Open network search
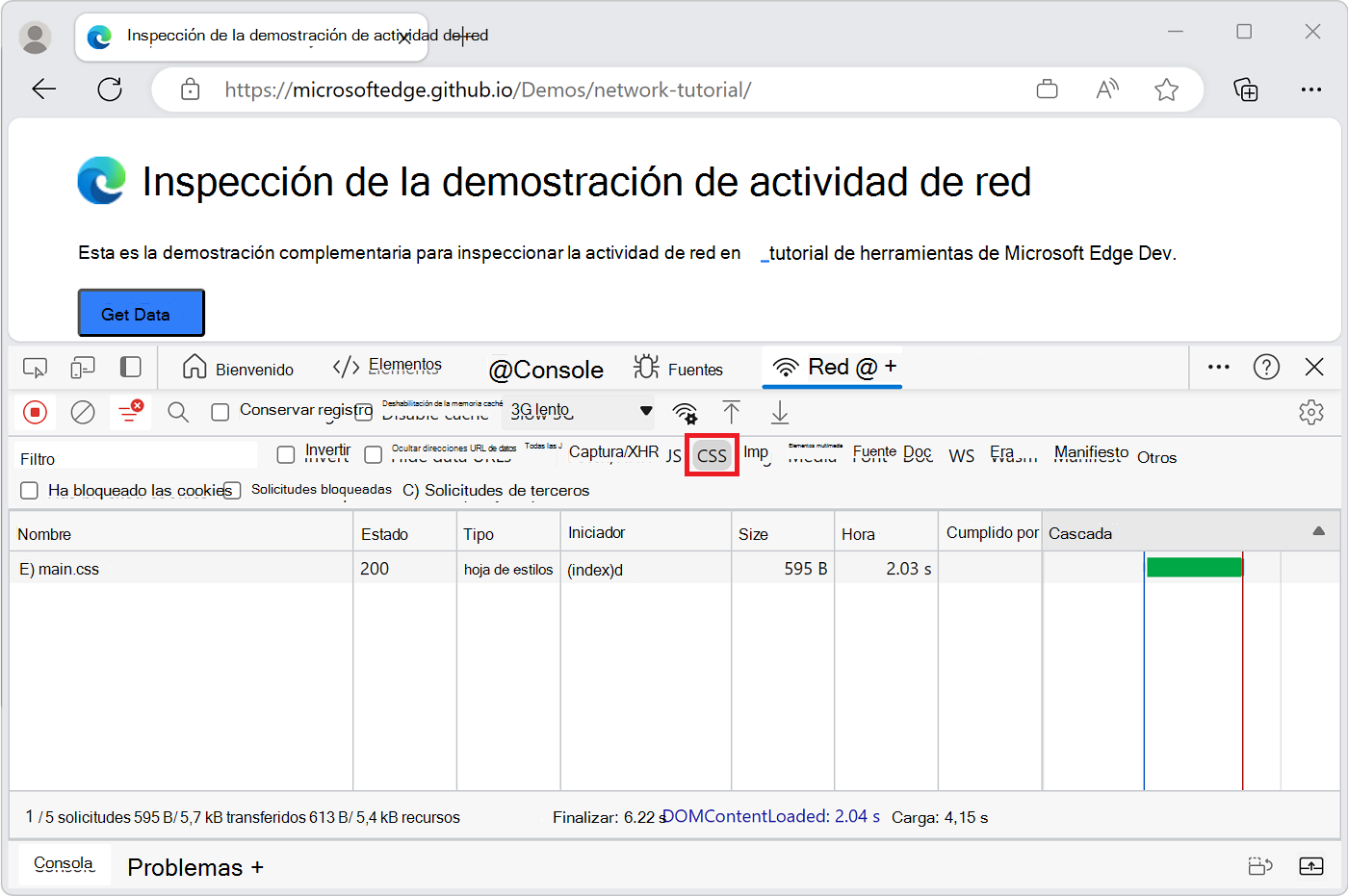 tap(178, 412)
* * *
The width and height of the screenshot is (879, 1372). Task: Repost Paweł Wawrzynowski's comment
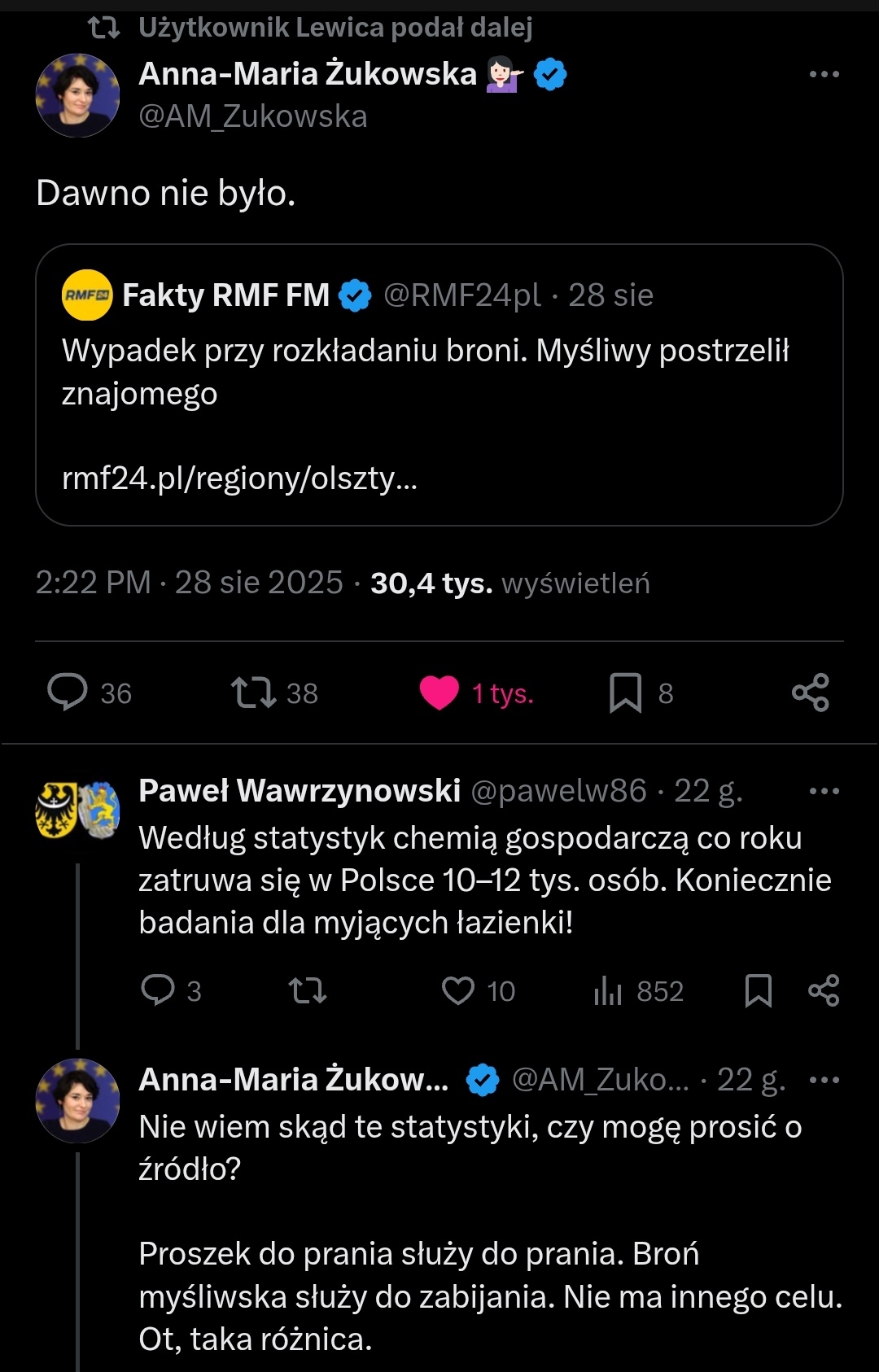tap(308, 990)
* * *
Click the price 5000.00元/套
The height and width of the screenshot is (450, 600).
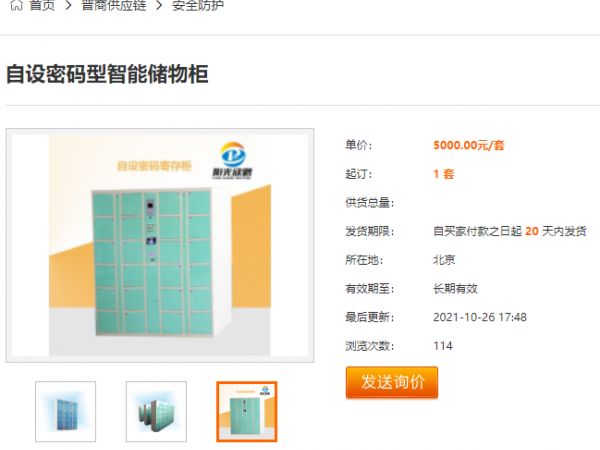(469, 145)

Exercise description:
Beginning at the line that contains "The width and" and ending after the line that contains "tap(308, 990)", render those entries as a two-column CSV with the headers instruction and action, one row per entry. Enclose each field in quotation marks, replace line breaks with spaces, and omit the pictures.

Response:
instruction,action
"The width and height of the screenshot is (879, 1372). Task: Repost Paweł Wawrzynowski's comment","tap(308, 990)"